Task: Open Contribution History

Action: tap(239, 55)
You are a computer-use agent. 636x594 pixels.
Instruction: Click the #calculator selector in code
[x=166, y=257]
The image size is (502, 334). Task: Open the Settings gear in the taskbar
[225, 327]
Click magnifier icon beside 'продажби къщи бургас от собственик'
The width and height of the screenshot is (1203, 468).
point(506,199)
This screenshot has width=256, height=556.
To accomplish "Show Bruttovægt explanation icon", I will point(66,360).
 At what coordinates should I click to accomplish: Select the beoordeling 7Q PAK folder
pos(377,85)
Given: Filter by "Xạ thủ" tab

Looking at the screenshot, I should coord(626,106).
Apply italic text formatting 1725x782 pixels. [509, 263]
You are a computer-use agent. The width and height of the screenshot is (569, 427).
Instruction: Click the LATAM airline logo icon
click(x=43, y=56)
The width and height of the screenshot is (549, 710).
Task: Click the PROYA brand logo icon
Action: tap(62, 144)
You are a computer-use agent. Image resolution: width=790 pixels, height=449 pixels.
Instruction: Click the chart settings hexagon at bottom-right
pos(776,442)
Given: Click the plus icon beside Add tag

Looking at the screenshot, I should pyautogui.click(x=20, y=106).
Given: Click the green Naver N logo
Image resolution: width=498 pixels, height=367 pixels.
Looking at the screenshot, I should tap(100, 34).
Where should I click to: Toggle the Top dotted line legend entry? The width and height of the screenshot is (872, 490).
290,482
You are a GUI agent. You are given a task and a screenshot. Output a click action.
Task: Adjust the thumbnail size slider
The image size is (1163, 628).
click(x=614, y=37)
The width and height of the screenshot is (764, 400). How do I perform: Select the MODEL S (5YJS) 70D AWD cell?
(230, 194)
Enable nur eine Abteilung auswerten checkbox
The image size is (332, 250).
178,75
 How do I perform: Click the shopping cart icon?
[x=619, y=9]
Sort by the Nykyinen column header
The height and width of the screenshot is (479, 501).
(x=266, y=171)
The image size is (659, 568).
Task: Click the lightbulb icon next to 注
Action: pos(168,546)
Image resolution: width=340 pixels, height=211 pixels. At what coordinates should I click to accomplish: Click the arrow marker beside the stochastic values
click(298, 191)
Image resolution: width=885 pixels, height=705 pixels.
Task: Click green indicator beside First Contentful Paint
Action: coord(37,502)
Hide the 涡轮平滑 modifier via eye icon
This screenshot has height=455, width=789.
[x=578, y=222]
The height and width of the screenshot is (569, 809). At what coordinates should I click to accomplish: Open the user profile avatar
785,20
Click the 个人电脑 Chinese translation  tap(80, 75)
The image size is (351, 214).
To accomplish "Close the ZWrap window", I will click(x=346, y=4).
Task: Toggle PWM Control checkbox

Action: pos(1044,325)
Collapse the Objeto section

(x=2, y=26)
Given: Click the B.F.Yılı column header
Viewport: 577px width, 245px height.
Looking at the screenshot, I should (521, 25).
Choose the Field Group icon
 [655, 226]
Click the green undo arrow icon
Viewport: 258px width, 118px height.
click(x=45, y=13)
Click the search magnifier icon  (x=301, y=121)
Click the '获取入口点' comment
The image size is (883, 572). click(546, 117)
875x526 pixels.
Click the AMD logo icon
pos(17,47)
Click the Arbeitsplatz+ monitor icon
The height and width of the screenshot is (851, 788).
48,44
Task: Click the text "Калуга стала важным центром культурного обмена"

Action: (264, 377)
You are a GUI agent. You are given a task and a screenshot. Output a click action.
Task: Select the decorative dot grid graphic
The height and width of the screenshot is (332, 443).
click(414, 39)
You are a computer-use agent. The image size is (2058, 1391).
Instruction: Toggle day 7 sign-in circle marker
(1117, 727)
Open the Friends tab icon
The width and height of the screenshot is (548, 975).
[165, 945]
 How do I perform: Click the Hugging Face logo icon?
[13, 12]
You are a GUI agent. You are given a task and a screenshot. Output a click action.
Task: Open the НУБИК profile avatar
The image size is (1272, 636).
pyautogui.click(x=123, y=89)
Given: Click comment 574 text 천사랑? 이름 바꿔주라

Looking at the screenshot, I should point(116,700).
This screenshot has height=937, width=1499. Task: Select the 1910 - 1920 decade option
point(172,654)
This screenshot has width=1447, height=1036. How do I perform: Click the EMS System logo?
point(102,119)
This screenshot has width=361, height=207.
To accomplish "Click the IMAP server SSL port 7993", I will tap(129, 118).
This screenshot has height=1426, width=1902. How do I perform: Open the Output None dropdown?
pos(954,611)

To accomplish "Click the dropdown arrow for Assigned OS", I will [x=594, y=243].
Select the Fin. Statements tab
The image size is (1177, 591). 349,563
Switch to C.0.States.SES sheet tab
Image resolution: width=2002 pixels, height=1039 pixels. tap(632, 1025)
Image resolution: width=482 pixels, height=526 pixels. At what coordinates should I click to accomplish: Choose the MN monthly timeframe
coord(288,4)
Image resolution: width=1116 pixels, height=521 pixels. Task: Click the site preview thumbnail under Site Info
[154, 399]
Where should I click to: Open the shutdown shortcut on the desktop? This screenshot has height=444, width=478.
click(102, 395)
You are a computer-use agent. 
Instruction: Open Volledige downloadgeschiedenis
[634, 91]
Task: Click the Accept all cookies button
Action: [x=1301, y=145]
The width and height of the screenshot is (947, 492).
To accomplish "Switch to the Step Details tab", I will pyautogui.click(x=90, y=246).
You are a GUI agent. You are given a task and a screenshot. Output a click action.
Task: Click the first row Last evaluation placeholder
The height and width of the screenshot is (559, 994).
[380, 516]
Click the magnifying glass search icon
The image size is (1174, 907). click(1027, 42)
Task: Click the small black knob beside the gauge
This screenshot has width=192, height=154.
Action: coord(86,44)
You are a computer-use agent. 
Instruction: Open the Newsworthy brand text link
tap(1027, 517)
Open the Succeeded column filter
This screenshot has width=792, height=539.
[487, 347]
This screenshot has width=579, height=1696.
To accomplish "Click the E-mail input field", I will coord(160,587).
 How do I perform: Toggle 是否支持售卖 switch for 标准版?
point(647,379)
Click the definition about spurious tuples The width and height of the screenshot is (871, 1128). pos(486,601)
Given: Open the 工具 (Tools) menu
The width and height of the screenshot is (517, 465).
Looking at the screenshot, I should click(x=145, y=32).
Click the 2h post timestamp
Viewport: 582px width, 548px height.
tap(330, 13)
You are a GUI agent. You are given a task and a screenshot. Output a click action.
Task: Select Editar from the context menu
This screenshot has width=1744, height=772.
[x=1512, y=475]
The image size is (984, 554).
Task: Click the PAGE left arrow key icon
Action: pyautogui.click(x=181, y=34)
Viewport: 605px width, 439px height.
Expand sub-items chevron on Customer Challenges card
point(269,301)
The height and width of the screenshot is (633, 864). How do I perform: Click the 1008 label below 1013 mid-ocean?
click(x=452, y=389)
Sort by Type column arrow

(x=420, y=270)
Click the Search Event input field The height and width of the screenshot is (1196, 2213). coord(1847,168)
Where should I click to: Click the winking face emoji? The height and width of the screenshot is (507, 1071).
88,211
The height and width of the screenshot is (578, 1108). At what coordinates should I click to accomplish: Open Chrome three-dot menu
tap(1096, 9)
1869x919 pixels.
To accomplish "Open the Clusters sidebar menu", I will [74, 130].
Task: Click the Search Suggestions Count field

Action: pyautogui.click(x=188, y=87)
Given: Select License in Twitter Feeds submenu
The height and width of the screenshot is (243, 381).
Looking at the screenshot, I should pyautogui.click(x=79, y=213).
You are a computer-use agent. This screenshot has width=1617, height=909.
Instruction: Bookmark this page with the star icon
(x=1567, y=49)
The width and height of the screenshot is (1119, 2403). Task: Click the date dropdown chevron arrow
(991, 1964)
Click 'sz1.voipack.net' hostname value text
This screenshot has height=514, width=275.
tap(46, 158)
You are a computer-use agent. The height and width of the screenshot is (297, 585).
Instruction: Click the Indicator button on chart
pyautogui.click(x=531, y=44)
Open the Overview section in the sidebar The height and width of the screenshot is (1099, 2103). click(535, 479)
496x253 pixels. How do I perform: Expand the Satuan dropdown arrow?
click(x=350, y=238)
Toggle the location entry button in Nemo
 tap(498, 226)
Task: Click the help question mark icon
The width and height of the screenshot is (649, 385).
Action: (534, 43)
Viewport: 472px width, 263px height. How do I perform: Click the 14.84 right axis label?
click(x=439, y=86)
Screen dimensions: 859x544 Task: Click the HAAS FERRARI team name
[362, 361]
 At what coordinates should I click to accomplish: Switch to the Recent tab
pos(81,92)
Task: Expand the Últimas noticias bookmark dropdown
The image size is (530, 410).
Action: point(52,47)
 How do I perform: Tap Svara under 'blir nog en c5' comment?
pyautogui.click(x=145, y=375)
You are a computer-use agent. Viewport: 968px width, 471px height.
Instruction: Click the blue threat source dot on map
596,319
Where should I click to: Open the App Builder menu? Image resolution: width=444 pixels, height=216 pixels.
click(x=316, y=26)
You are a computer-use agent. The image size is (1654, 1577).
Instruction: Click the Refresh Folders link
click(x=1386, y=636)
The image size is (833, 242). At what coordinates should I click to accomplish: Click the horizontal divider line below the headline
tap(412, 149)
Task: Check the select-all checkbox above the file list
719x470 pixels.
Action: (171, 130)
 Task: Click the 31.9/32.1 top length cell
___
> **Your task**
Can you print the entries above word for word, from their very first line through the line containing "point(506,199)", including both of those lines?

> **Output of the exercise**
Task: Open Contribution History

Action: tap(239, 55)
You are a computer-use agent. 636x594 pixels.
Instruction: Click the #calculator selector in code
[x=166, y=257]
The image size is (502, 334). Task: Open the Settings gear in the taskbar
[225, 327]
Click magnifier icon beside 'продажби къщи бургас от собственик'
The width and height of the screenshot is (1203, 468).
point(506,199)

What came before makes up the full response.